After these successes, he spent a long time in front of the bathroom mirror. He came out with his costume neatly folded under his arm. Suppressing a smile, he predicted: “Many candy me.”
But his Halloween was not a success! Donny and I wanted to walk with him, and Jesse offered to escort him, but Daniel said, “Go my friends,” which meant he would tag along with Fisseha to join crowds of other seventh-grade boys and girls. The first unhappy surprise for Daniel was that Fisseha strolled out at dusk in jeans and a t-shirt, while Daniel was dressed as Death Warmed-Over. He panicked and ran back into the house to change. “At least take your costume!” I said, hating to see him disappointed. So he wore the bloody black costume pants and a t-shirt. Fisseha and his friends were not really planning to trick-or-treat; as seventh-graders, they’ve nearly aged out of that activity, but I’d wanted Daniel to have one shot at it.
He hurried behind Fisseha and followed him to the most popular and crowded Halloween neighborhood, one in which families cover their yards, rooftops, mailboxes, and bushes with out-size spiders and inflatable black cats and blinking lights and flickering jack-o-lanterns. There is a Haunted Trail in this neighborhood, where witch’s cauldrons steam with smoke and live severed heads rest smilingly on a picnic table and middle-school boys dressed as ghouls leap out from behind gravestones. What happened next is a subject of dispute.

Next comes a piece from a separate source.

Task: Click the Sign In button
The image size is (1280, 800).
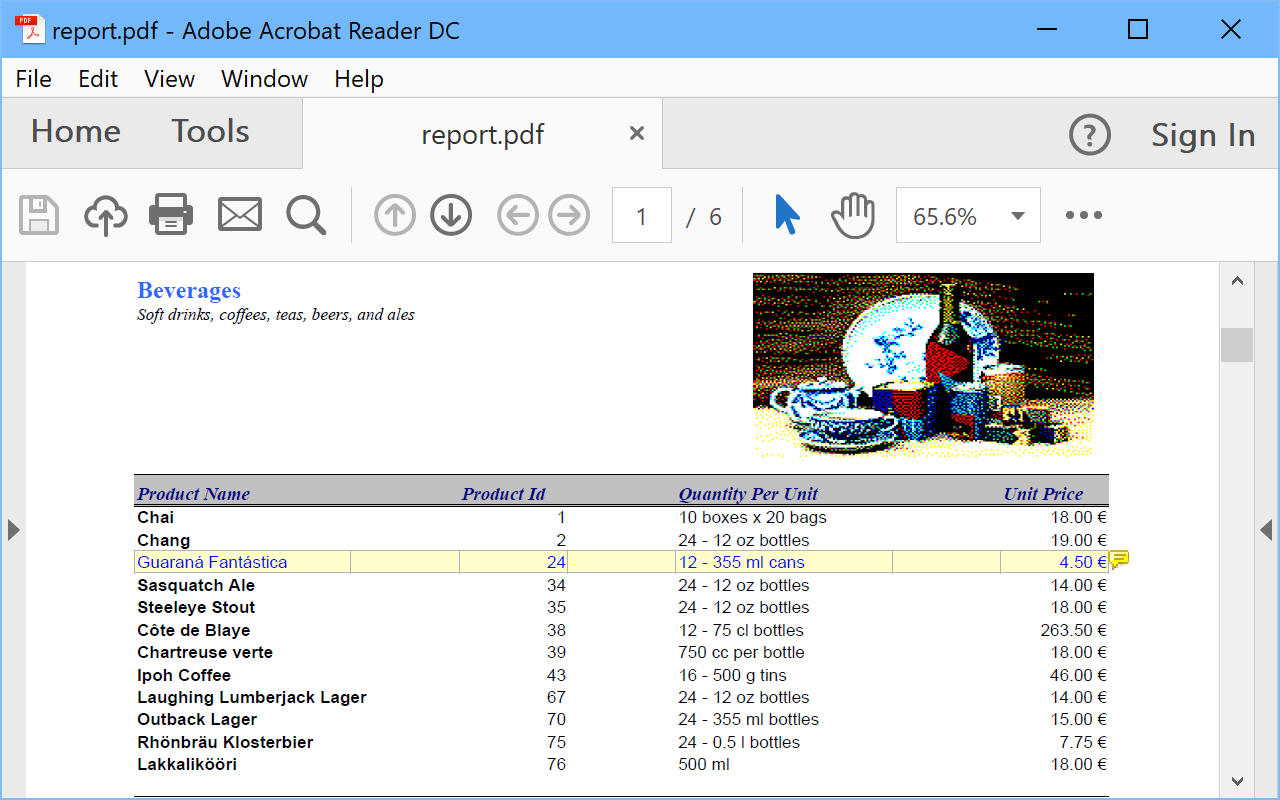Action: pos(1202,135)
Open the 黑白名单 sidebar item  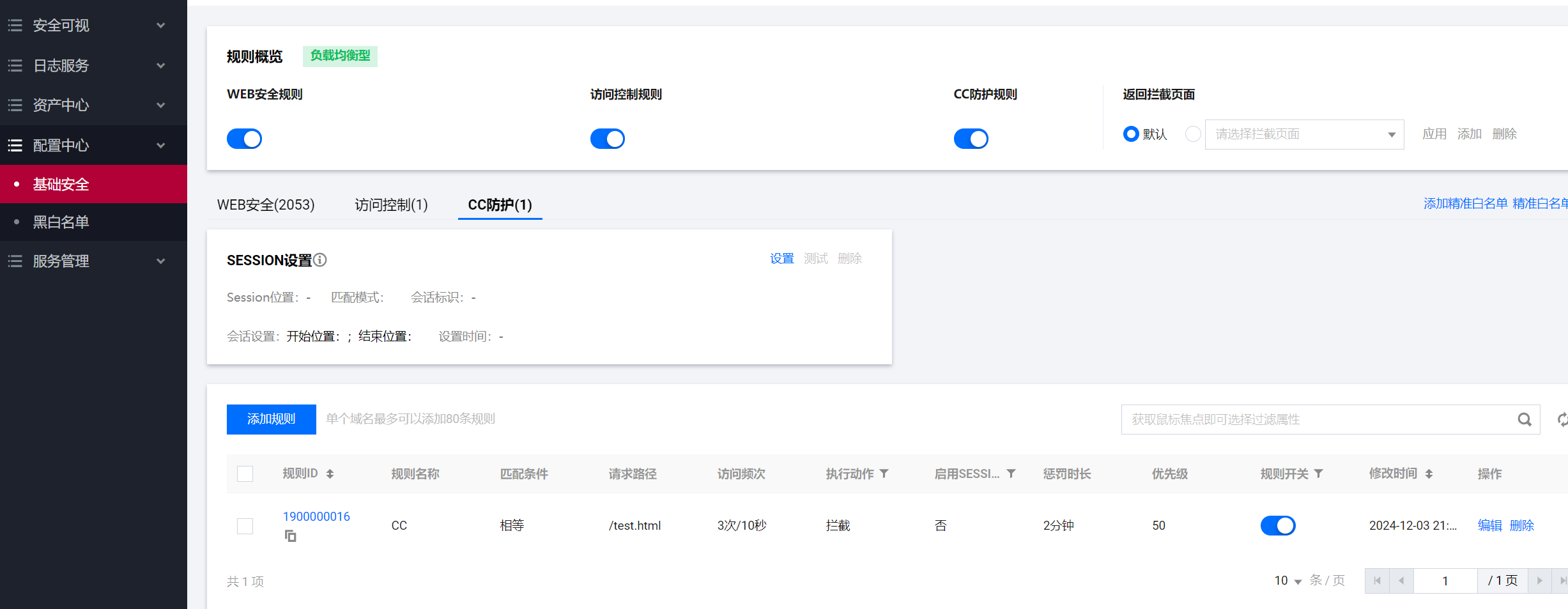pyautogui.click(x=61, y=222)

“He leave me,” Daniel accuses Fisseha. “I new. He know. But he leave me.”
Fisseha is indifferent to this charge. “I know!” he says, about the fact that Daniel disappeared. “I looked around and I didn’t see him.” Fisseha had spotted two eighth-grade boys from his soccer team who invited him to join them, and he’d peeled off from the seventh-grade group for a while.
“Why didn’t you just call Fisseha?” I asked, as everyone that night used cell-phones like walkie-talkies to find one another.
“No my phone,” he said. “Costume no pocket.”
Daniel found himself alone amidst hundreds and hundreds of bizarrely-dressed white people, while manufactured fog leached into the streets and taped screams bleated from speakers. Surely there were kids all around him whom he knew, who would have helped him, but make-up and masks disguised them. He panicked. He managed to fight his way out of the neighborhood, find the right direction, and stride home. Both Helen and Lily, out with their friends, saw him coming down the hill towards our house and they called to him. Head down and silent, he angrily waved them away. He loped into the house, ran down the stairs to his bedroom, locked the door, and got into bed. He responded to none of our entreaties, over the next several hours, to come out and try again. When I finally got into the room, he pulled the blankets over his head and rolled over to face the wall.
He was darkly furious the next day, boycotting Fisseha. I brought home a bag of candy from CVS to give to Daniel after school, and he said, eyes lowered, voice low, “No Mom. No candy me.”
“Daniel,” I said, sitting beside him on the porch. “Listen, Fisseha did not mean to lose you.”
“Yes Mom. He leave me.”
“Daniel, there were a million people there, he was running around with many friends…”
“No Mom,” he said, which meant: end of discussion.
But my friend Kathryn Legan offered the good advice to keep telling Daniel the rational information that Fisseha had not lost him on purpose. “People do hear you,” she says, “even if they appear to be completely opposed to the information. They do take it in.”
So I kept it up. “Daniel, Fisseha asked you to come with him. Why would he have done that if he meant to ditch you? He didn’t lose you on purpose. He couldn’t find you and you didn’t have your phone.”
And so forth.
He tilted into a depression of loneliness. He interpreted the events like this: “You have no friends and you are not wanted here.”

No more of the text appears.